Rewrite the records from the start through the line that contains "open-button: 打开(O) is", switching "location" to "position" and keeping everything else the same. Omit the pictures from your answer.

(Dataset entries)
▬▬▬▬▬▬▬▬▬▬

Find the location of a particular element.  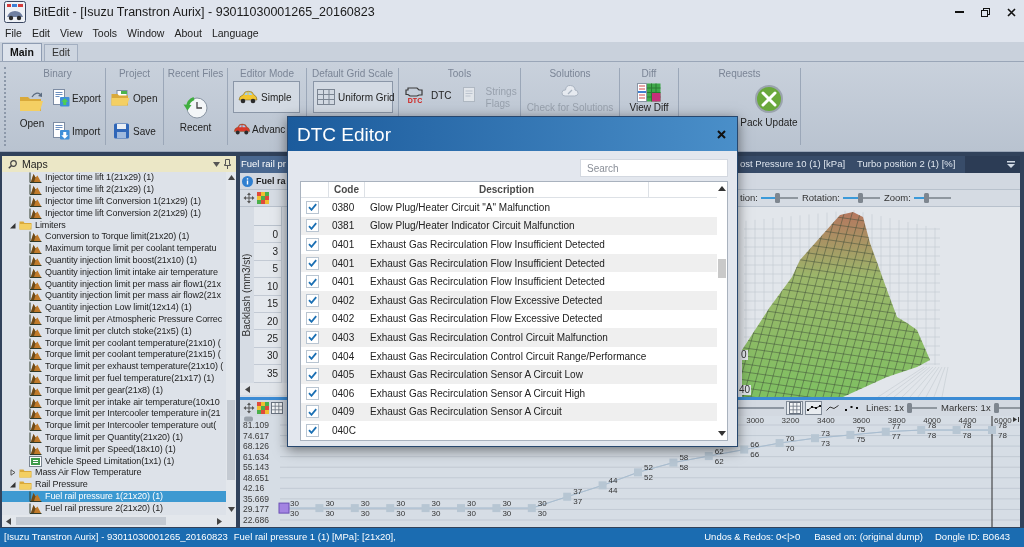

tree-item: Injector time lift 2(21x29) (1) is located at coordinates (114, 190).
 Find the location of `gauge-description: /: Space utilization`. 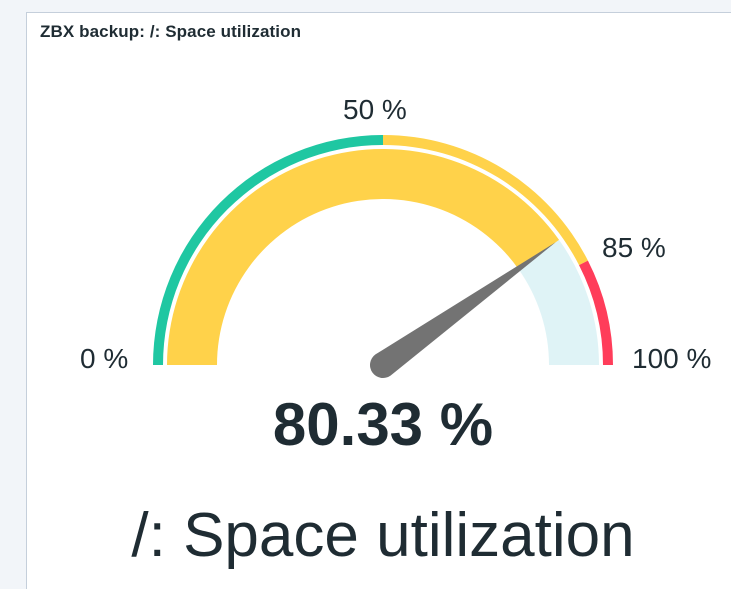

gauge-description: /: Space utilization is located at coordinates (383, 536).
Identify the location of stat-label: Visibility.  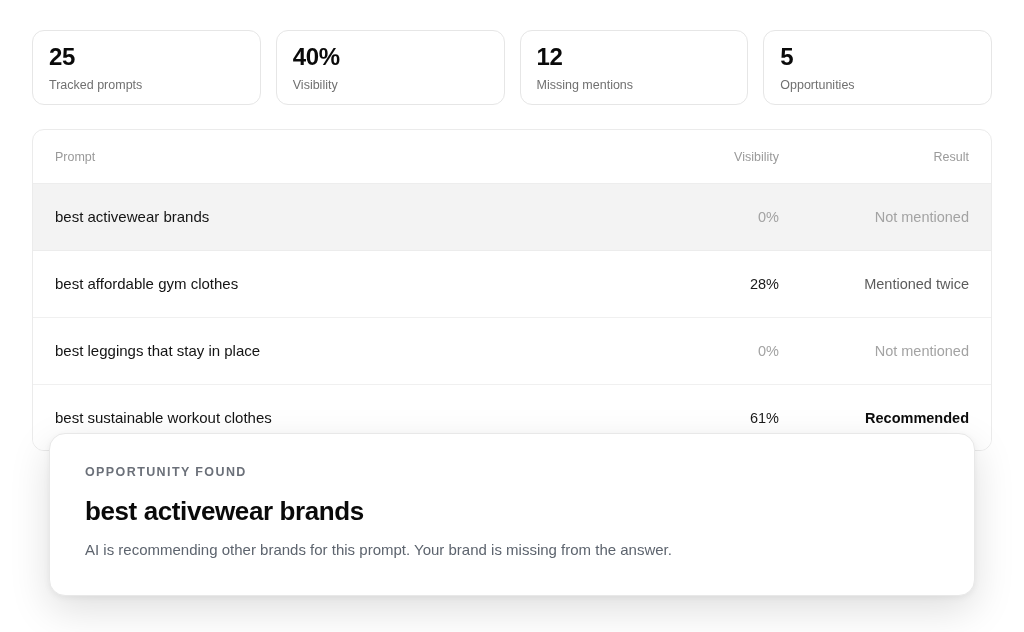
(316, 85).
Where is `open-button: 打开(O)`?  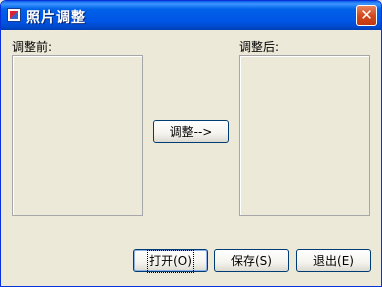
open-button: 打开(O) is located at coordinates (170, 261).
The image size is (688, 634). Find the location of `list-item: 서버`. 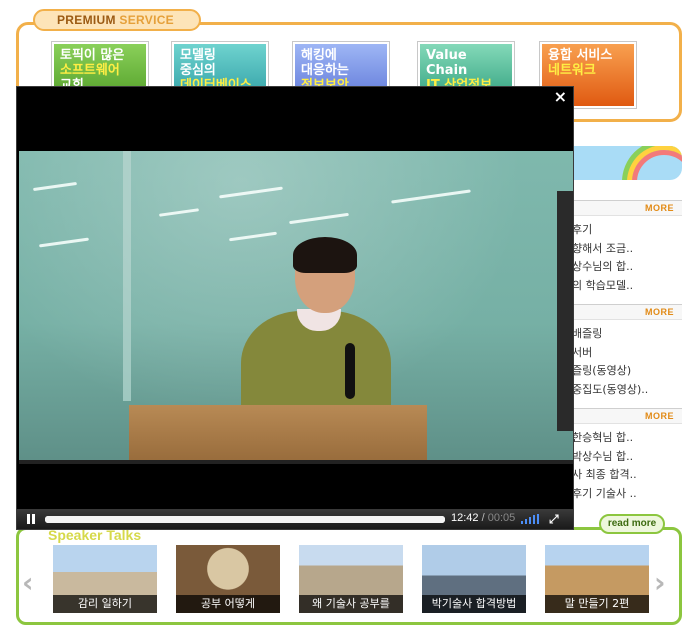

list-item: 서버 is located at coordinates (628, 354).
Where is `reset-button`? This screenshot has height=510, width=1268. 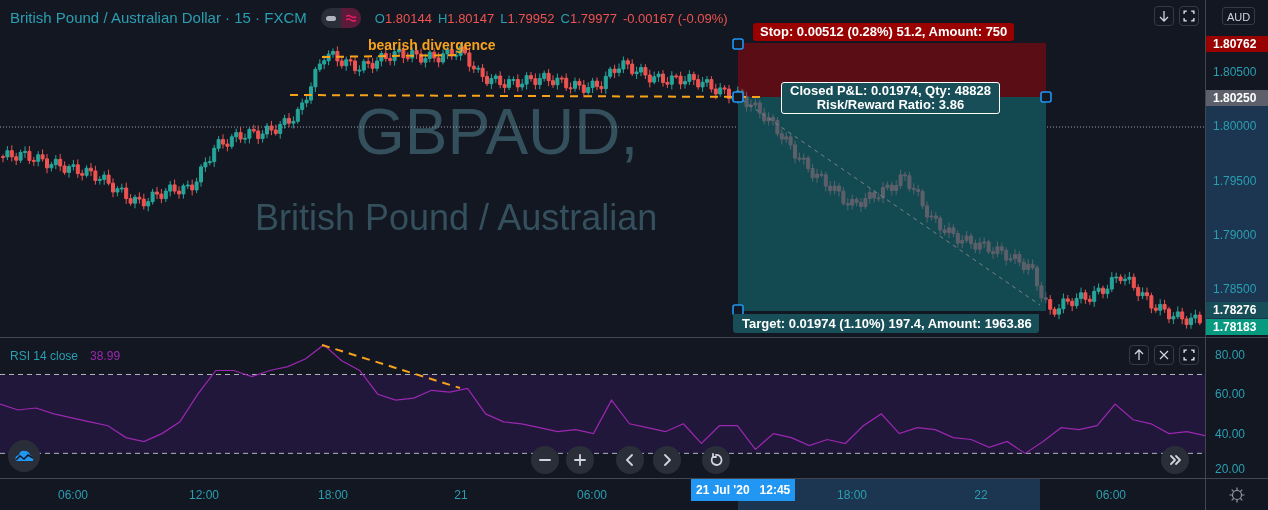 reset-button is located at coordinates (716, 460).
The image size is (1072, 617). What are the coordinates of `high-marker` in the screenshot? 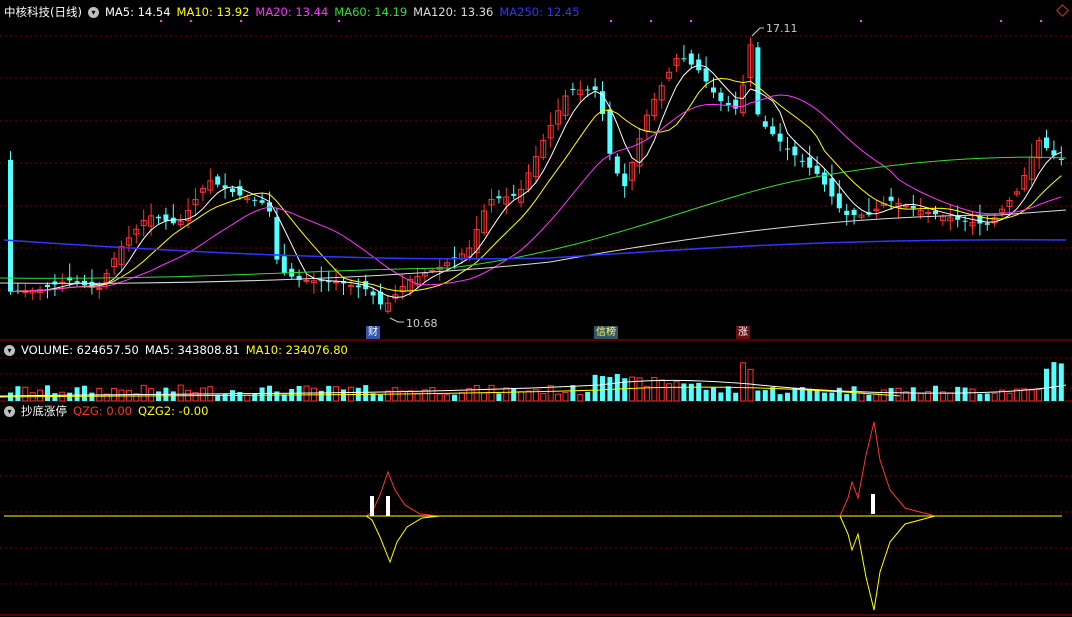 It's located at (758, 32).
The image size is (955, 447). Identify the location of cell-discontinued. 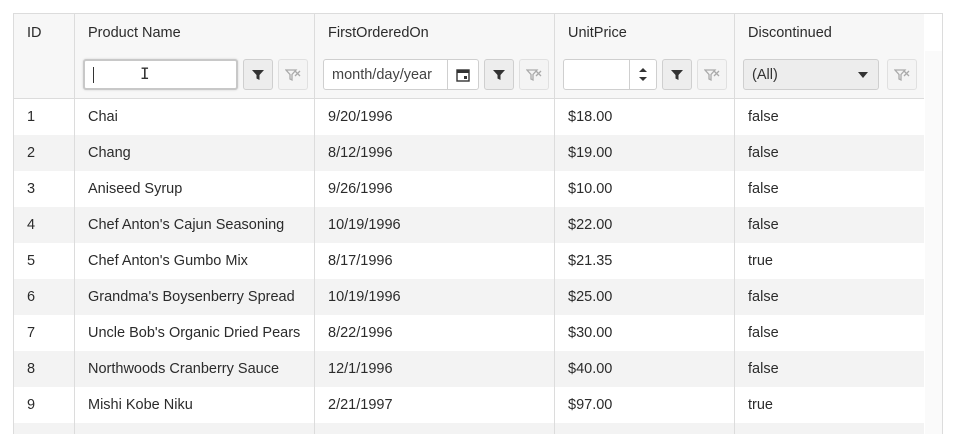
(830, 428).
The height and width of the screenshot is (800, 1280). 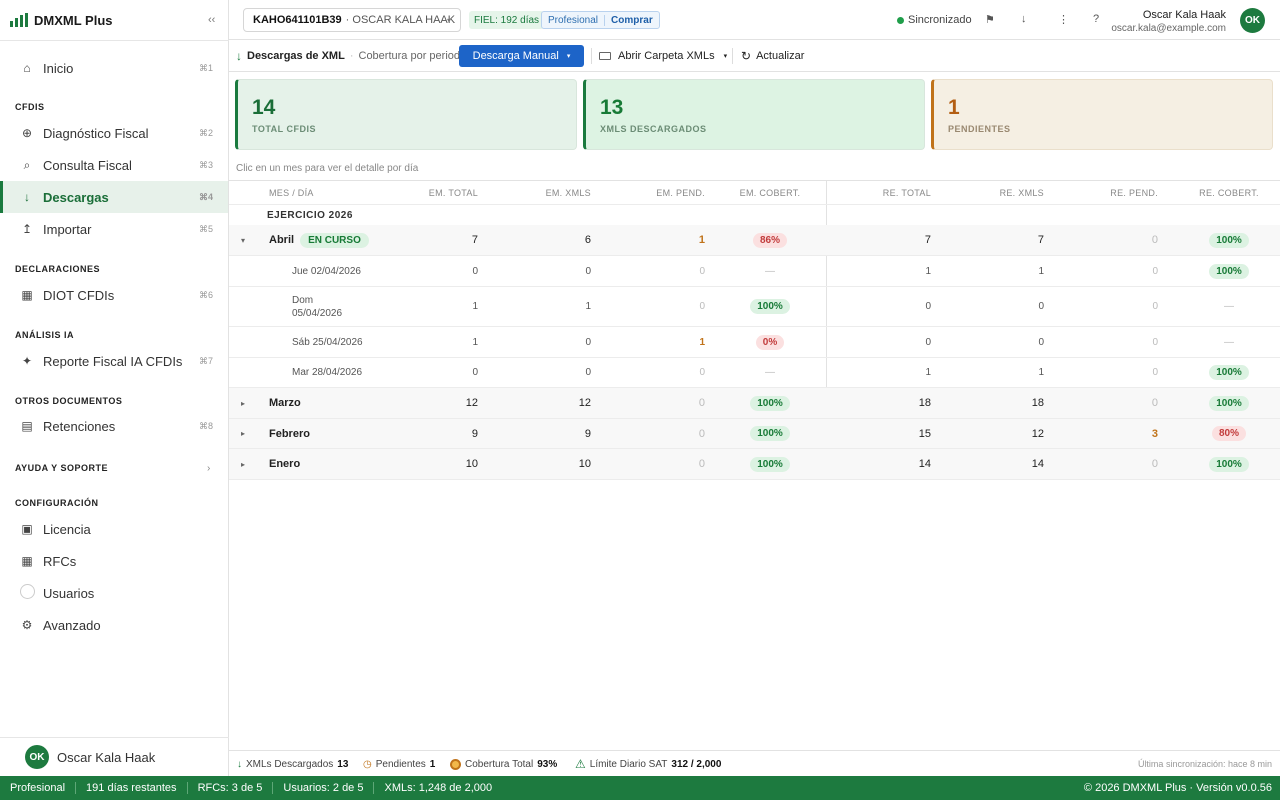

▬▬▬▬▬▬▬▬▬▬

### Result for this exercise
Find the position of a particular element.  

tree-item: Injector time lift 2(21x29) (1) is located at coordinates (114, 190).
 Find the position of `gauge-description: /: Space utilization`. 

gauge-description: /: Space utilization is located at coordinates (383, 536).
Identify the position of stat-label: Visibility.  
(316, 85).
Where is `open-button: 打开(O)`?  
open-button: 打开(O) is located at coordinates (170, 261).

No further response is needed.